A despeito das contradições internas das fontes judaico-cristãs acerca do homem e da mulher, alguns princípios positivos reforçam a luta histórica de ambos rumo a um equilíbrio dos gêneros.

A igualdade originária entre homem e mulher é um princípio que está na primeira página da Bíblia, no livro do Gênesis: “Deus criou o ser humano a sua imagem, macho e fêmea Ele os criou”(1,27). No segundo Testamento, centrado na figura do Cristo, se diz: “não há homem nem mulher, todos são um em Cristo Jesus”(Gal 3,28).

Dentro da igualdade de origem, se instaura a diferença, entendida como abertura um ao outro, vale dizer, como reciprocidade. O relato mais arcaico do Gênesis (2,18-23), de tendência fortemente masculinizante, acentua essa reciprocidade. Eva, embora tirada da costela (lado) de Adão, é apresentada não como a mulher com quem ele vai ter filhos, nem como serva da casa, mas com seu vis-à-vis e interlocutora. O próprio Paulo podia expressar assim a reciprocidade: “o marido cumpra o dever conjugal para com a mulher e, igualmente, a mulher em relação para com o marido”(1Cor 7,4).

Se homem e mulher são imagem e semelhança de Deus, significa que Deus é encontrado neles. Em termos rigorosos da teologia, quando dizemos Deus-Pai, não dizemos uma coisa diferente do que quando dizemos Deus-Mãe. Por pai e mãe, pretendemos, teologicamente, expressar que a vida e a inteira criação têm sua origem em Deus e que se encontra sempre sob o cuidado e providência amorosa de Deus. Isso pode ser perfeitamente expresso pela categoria pai ou mãe. Portanto, temos sempre um caminho aberto para Deus pela via do masculino e pela via do feminino. Diminuindo o valor da mulher, temos uma imagem distorcida de Deus.

A imagem (ser humano) remete ao modelo (Deus). Se Deus mesmo tem dimensões masculinas e femininas, então é sob essa forma que Ele se revelou e autocomunicou na história. Emerge como uma energia criadora primordial, como aquele pai que acompanha e protege ou como a mãe que cuida e consola (Is 66,13). O feminino e masculino são caminhos de Deus para conosco.

Há ainda uma maneira de nomear Deus no cristianismo que é na forma de Trindade de divinas Pessoas: Pai, Filho e Espírito Santo. Deus emerge como um jogo de energias originárias e eternas que somente existem na medida em que coexistem. São uma para a outra, com a outra, pela outra e jamais sem a outra.
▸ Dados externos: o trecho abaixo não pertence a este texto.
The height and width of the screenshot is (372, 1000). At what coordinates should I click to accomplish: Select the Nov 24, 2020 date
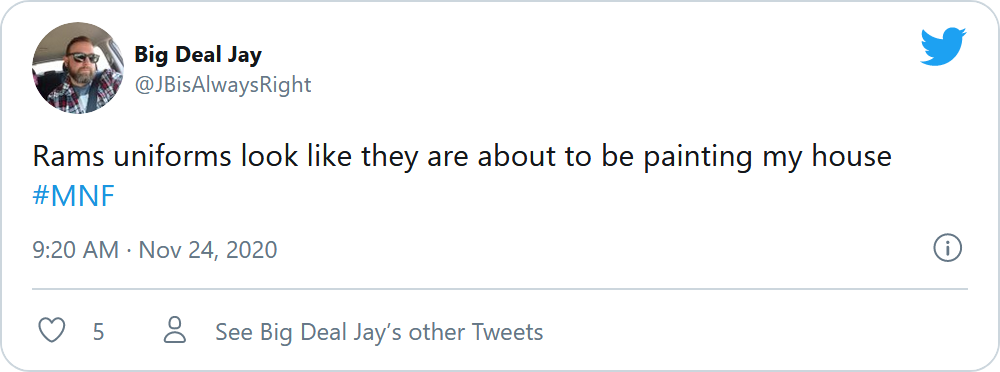point(208,249)
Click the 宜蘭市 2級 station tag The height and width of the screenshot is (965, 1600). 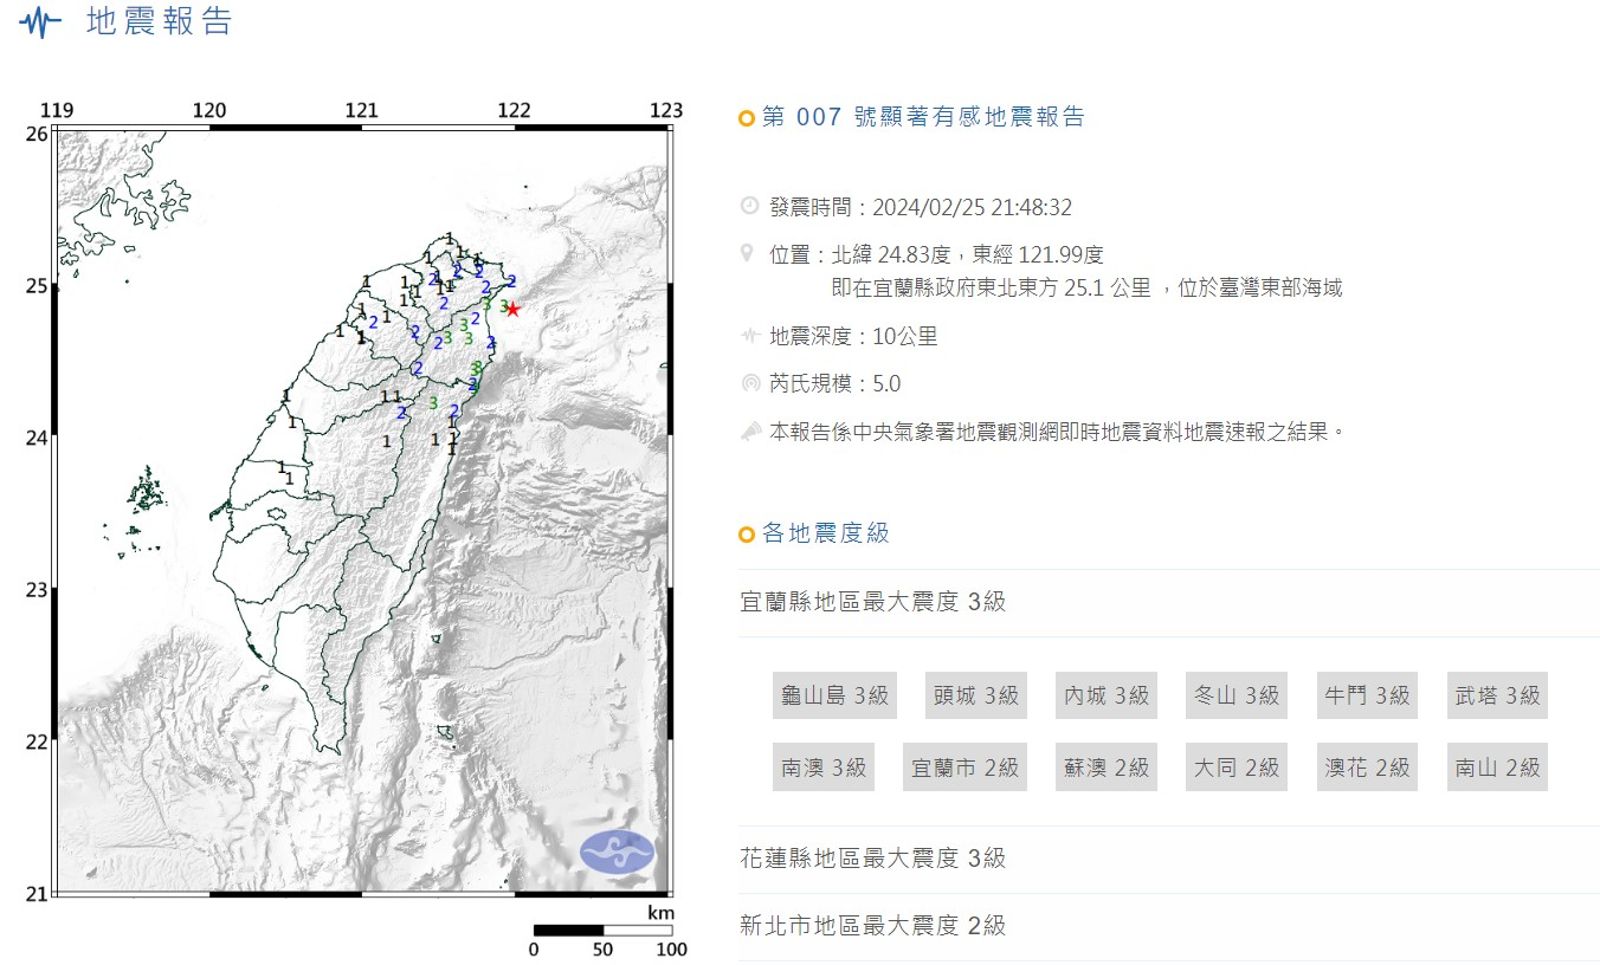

Não é mais o monoteísmo de judeus e muçulmanos pré-trinitário. É o monoteísmo trinitário cristão.

Num nível existencial, quando dizemos “Trindade”, no fundo queremos dizer: “o Deus que está acima de nós chamamos de Pai, o Deus que está ao nosso lado chamamos de Filho e o Deus que está dentro de nós chamamos de Espírito Santo”. Não são três deuses (porque cada Pessoa é única e por isso não pode ser somada), mas é um e o mesmo Deus que, no nível existencial, assim se revela e assim é experienciado. Pelo fato de em Deus haver diversidade e unidade, então sua imagem no mundo, o homem e a mulher, serão também diversos e unos, sendo impossível pensar o feminino sem o masculino e o masculino sem o feminino.

Por mais que estejam, inarredavelmente, imbricados um no outro e se busquem, insaciavelmente, o homem e a mulher não encontram a resposta de seu vazio abissal nessa relação recíproca. Neles há um infinito que somente o infinito de Deus os pode preencher.Dar-se-á o que todos os mitos narram e todos os místicos testemunham: o esponsal definitivo, o festim eterno e a fusão do amado e da amada no Amado e na Amada transformados, na expressão de são João da Cruz.